#### SOURCE DOCUMENT:
== == ==
What is the pork trifecta and how does it explain Tasting Table’s title and review of a new Filipino restaurant in the East Village? From a little googling the port trifecta refers to Italian cured pork: prosciutto, guanciale, and pancetta. It also refers to pepperoni, sausage, and bacon. There’s even a video of a woman making pork stuffed with pork wrapped in pork, naming her dish the porkpocalyptic trifecta. So I can conclude any three combination of pork, whether cured and raw or stuffed and cooked, can safely be generalized as a Pork Trifecta.

This still doesn’t explain why Tasting Table decided to title this review “Sa Aming Nayon hits the pork trifecta”. It waxes poetic about two porktastic dishes: sisig and pata, but fails to name a third that would justify its title. Whether its an editing mishap or I’m just obsessing about something I’m completely ignorant about is irrelevant. Either way I read the review and instead of adding into my address book of restaurants to check out I made a determined decision to check it out. Angel and I went last night and weren’t quite sure what to expect as the review didn’t mention anything about the setting or environment.

Sa Aming Nayon certainly isn’t chic or hipster, no care for rustic refurbished wooden tables to be found here. It’s pure authentic ethnic food with little consideration for moody lighting or printed menus meticulously designed by a junior graphic designer from Brooklyn. We found ourselves seated in the back surrounded by a giant mirror wall and a flat screen tv which we took the liberty to change the channel to watch a Giants preseason game in silence. There was an unlit backyard with a group of diners eating in the dark which will be tempting were there no threat of a downpour.
== == ==
#### PROVIDED MATERIAL:
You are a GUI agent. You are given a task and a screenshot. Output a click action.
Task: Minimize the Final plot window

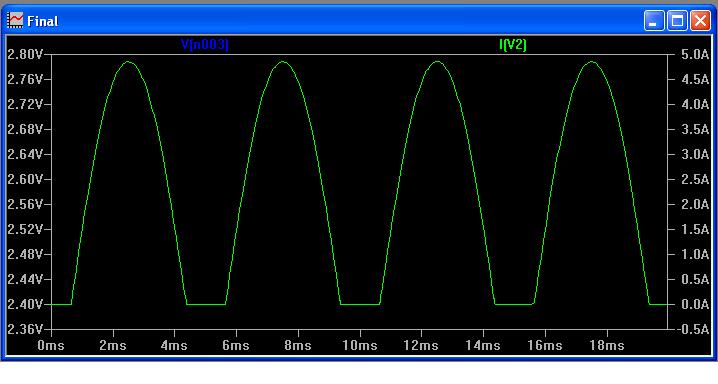tap(654, 21)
== == ==
#### REQUESTS:
[1] Translate this sentence from the post about the Filipino restaurant into Spanish: "Angel and I went last night and weren't quite sure what to expect as the review didn't mention anything about the setting or environment."
[2] Please return everything in the Filipino restaurant post from "What is the" down to "a Pork Trifecta.", copied word for word.
[3] Carry the post about the Filipino restaurant forward, picking up right after its last sentence.

#### ANSWERS TO THE TASKS:
[1] Angel y yo fuimos anoche y no sabíamos muy bien qué esperar, ya que la reseña no mencionaba nada sobre el ambiente ni el entorno.

[2]
What is the pork trifecta and how does it explain Tasting Table’s title and review of a new Filipino restaurant in the East Village? From a little googling the port trifecta refers to Italian cured pork: prosciutto, guanciale, and pancetta. It also refers to pepperoni, sausage, and bacon. There’s even a video of a woman making pork stuffed with pork wrapped in pork, naming her dish the porkpocalyptic trifecta. So I can conclude any three combination of pork, whether cured and raw or stuffed and cooked, can safely be generalized as a Pork Trifecta.

[3]
Service was mediocre at best, the old couple who I assume are the couple mentioned in the review seemed a bit lost or overwhelmed about accommodating to the demand and attention I assume said review has garnered. I assume pre-review from Tasting Table they were cooking for fellow natives. This night it was packed with your foodie know hows of the white people variety except for the three grandmas sitting in the back with us grappling over the check with their failing eyesight and inability to add on the price of a drink to their separate individual.

Angel ordered a delicious goat stew dish that reminded us of the spicy, comforting food from his Dominican end. I ordered Chicken Inasal which was described as “Grilled marinated chicken breast in vinegar, garlic pepper, and lemon grass served with pickled papaya”. It is by far the juiciest and most flavorful chicken breast I’ve probably ever had the honor to consume. The crispy grilled skin gave way to tender meat that squitred juices of pure spice and slightly sour, perfectly acidicized marinated goodness. A bowl of plain white rice was a great combo, a perfect homecoming meal that is humble, comforting, and soulful.